## BEGIN Passage to read
Fully 20 percent of U.S. adults become rich for parts of their lives, wielding outsized influence on America’s economy and politics. And this little-known group may pose the biggest barrier to reducing the nation’s income inequality. While the growing numbers of the U.S. poor have been well documented, survey data provided exclusively to The Associated Press detail the flip side of the record income gap: the rise of the “new rich.”

The report itself notes that

The new rich have household income of $250,000 or more at some point during their working lives, putting them — if sometimes temporarily — in the top 2 percent of earners….

The new research suggests that affluent Americans are more numerous than government data depict, encompassing 21 percent of working-age adults for at least a year by the time they turn 60. That proportion has more than doubled since 1979.

Even outside periods of unusual wealth, members of this group generally hover in the $100,000-plus income range, keeping them in the top 20 percent of earners.
## END Passage to read
## BEGIN Source data
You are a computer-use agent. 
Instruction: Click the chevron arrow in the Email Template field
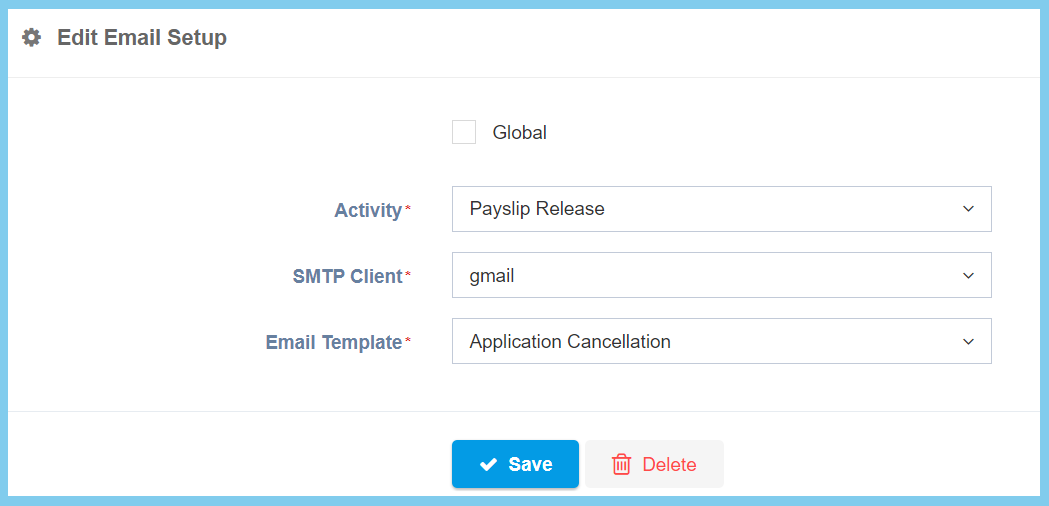pyautogui.click(x=967, y=341)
## END Source data
• _Prompt_
Reproduce the passage on America's "new rich" word for word, between "The new rich" and "doubled since 1979.", inclusive.

• _Result for this exercise_
The new rich have household income of $250,000 or more at some point during their working lives, putting them — if sometimes temporarily — in the top 2 percent of earners….

The new research suggests that affluent Americans are more numerous than government data depict, encompassing 21 percent of working-age adults for at least a year by the time they turn 60. That proportion has more than doubled since 1979.